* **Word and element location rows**
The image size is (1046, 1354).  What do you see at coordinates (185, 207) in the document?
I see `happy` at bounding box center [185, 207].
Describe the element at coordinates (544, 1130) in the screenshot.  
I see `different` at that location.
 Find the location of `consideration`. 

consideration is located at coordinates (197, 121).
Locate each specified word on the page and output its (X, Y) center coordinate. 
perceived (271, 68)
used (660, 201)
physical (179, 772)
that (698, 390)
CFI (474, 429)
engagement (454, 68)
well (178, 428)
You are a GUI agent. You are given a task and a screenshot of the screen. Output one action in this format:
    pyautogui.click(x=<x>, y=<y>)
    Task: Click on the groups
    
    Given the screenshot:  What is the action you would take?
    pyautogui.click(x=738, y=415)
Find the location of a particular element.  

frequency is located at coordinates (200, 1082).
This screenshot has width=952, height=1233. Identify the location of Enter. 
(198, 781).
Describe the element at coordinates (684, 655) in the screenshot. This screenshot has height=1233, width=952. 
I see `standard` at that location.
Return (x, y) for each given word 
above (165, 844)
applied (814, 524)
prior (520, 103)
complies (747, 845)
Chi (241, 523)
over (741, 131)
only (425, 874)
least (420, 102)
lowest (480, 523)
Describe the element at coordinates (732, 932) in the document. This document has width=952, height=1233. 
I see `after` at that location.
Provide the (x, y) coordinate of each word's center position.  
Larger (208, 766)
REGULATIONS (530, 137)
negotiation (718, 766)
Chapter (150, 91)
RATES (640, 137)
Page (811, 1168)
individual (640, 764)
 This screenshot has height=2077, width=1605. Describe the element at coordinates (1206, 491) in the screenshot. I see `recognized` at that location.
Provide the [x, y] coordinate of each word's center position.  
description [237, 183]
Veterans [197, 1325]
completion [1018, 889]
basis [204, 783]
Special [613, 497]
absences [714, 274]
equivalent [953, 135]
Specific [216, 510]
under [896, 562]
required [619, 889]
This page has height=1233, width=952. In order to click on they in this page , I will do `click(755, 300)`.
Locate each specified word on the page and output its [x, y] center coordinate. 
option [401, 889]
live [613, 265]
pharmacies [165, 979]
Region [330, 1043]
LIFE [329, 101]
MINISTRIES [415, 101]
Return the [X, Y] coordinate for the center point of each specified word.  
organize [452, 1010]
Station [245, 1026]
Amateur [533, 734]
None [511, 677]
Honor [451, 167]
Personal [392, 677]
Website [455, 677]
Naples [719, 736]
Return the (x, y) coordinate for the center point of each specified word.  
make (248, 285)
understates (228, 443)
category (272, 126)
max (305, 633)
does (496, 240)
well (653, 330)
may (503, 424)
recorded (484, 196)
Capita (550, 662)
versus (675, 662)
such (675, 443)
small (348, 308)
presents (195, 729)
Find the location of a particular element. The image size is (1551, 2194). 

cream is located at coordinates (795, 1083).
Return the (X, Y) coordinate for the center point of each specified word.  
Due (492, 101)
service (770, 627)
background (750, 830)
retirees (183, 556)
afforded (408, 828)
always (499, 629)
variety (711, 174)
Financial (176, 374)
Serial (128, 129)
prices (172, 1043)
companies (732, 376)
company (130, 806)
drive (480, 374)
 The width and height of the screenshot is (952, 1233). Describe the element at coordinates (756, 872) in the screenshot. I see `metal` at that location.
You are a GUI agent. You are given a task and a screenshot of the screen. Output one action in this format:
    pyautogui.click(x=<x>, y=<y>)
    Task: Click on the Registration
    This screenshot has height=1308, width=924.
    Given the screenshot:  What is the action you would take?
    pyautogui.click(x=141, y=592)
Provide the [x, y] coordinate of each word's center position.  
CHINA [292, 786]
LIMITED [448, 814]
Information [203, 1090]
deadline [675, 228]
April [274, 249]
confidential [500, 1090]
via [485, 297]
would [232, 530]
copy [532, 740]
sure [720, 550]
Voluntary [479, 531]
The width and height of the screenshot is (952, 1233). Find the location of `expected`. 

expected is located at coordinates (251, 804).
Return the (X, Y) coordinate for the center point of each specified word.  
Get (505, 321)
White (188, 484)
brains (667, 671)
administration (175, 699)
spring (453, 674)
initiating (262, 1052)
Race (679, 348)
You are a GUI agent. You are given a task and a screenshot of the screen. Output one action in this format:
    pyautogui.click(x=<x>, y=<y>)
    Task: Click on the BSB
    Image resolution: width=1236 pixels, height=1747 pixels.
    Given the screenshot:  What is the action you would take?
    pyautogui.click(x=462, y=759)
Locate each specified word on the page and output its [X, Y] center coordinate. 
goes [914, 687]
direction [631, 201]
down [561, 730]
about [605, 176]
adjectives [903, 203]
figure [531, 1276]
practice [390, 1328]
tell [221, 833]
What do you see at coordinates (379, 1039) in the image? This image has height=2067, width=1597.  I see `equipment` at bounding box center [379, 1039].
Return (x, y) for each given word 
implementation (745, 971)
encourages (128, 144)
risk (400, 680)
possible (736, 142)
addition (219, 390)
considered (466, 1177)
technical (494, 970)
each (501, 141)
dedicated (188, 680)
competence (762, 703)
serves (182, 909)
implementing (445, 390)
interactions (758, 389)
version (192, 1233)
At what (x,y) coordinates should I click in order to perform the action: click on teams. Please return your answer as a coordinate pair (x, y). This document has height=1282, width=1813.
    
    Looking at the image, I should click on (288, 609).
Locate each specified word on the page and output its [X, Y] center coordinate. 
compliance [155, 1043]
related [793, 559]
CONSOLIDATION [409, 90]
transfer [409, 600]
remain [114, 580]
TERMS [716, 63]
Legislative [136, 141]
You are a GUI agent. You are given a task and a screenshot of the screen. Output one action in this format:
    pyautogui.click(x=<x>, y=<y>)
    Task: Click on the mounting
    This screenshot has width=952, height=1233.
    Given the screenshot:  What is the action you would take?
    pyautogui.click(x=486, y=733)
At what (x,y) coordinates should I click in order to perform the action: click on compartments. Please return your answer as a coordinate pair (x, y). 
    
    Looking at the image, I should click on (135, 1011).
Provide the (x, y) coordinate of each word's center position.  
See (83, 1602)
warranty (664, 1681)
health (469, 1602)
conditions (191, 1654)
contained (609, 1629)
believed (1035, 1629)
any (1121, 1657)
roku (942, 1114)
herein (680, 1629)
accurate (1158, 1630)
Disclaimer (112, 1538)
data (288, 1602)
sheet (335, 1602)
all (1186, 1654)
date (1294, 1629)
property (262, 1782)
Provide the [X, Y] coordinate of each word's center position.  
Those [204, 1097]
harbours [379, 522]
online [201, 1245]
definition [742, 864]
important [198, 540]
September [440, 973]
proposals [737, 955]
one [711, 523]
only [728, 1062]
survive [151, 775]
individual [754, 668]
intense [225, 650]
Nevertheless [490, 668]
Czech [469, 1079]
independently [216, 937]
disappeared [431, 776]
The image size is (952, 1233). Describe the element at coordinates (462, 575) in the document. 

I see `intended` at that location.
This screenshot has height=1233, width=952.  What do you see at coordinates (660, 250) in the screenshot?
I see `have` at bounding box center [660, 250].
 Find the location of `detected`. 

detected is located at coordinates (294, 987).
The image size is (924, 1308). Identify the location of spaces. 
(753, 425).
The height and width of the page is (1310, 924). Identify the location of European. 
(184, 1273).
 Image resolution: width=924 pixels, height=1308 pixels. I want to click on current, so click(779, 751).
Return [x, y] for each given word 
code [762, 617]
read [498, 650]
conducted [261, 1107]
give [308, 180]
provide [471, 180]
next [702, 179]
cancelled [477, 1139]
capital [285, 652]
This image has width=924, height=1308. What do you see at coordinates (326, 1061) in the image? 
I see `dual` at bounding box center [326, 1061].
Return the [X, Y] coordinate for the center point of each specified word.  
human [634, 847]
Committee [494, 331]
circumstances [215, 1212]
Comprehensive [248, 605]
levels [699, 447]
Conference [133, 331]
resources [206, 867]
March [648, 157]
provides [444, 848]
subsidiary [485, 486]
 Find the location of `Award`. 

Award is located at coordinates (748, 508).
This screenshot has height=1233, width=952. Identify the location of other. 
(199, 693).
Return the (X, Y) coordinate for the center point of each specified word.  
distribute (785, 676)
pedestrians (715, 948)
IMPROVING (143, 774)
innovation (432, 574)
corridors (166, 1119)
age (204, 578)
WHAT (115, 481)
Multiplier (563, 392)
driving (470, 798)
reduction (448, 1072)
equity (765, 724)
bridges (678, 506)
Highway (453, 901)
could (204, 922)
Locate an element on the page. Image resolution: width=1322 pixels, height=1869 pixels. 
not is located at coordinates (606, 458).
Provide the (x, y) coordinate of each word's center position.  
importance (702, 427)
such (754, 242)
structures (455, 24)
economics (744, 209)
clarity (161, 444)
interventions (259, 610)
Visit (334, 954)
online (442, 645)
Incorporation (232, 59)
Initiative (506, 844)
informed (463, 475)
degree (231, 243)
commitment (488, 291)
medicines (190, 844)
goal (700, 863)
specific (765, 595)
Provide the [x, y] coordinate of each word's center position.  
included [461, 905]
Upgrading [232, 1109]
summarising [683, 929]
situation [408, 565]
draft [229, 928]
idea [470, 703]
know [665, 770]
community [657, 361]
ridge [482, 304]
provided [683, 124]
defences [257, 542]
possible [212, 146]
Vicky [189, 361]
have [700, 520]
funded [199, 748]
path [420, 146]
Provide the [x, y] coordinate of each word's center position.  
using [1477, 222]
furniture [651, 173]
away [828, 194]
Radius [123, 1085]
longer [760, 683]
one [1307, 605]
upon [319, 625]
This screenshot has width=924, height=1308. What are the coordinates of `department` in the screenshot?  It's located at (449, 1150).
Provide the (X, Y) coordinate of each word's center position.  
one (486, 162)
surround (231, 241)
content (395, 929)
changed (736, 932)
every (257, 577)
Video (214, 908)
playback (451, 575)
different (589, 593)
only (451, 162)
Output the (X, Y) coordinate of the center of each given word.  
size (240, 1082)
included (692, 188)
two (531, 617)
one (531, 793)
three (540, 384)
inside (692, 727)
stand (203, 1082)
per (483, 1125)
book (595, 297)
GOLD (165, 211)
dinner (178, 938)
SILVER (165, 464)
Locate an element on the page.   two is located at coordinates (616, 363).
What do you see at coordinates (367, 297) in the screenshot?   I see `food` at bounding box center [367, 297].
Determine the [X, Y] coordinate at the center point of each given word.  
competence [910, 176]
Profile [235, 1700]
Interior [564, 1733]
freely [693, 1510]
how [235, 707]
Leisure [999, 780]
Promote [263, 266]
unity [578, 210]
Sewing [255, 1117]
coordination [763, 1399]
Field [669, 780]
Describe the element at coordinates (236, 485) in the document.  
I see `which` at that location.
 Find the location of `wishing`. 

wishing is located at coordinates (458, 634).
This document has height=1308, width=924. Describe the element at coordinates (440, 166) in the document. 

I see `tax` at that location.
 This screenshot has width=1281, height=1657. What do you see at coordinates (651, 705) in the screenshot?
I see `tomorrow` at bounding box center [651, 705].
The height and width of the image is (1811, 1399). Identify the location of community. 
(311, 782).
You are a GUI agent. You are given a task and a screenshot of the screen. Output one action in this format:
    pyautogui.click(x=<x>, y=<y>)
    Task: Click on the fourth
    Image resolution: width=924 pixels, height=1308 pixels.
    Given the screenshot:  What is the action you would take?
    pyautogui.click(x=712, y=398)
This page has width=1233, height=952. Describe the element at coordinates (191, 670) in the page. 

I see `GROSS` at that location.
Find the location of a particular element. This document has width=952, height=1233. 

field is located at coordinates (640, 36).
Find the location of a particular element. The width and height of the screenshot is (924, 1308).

* **STATED GOAL**
Rewrite everything from the row containing "clarity (161, 444)" down to the row containing "specific (765, 595)", both included. Multiply each coordinate in the answers by 0.85 and round to the nearest whole number, with halves rounded up.

* **SOLUTION TO THE EXERCISE**
clarity (137, 377)
interventions (220, 519)
Visit (284, 811)
online (376, 548)
Incorporation (197, 50)
Initiative (430, 717)
informed (394, 404)
degree (196, 207)
commitment (415, 247)
medicines (162, 717)
goal (595, 734)
specific (650, 506)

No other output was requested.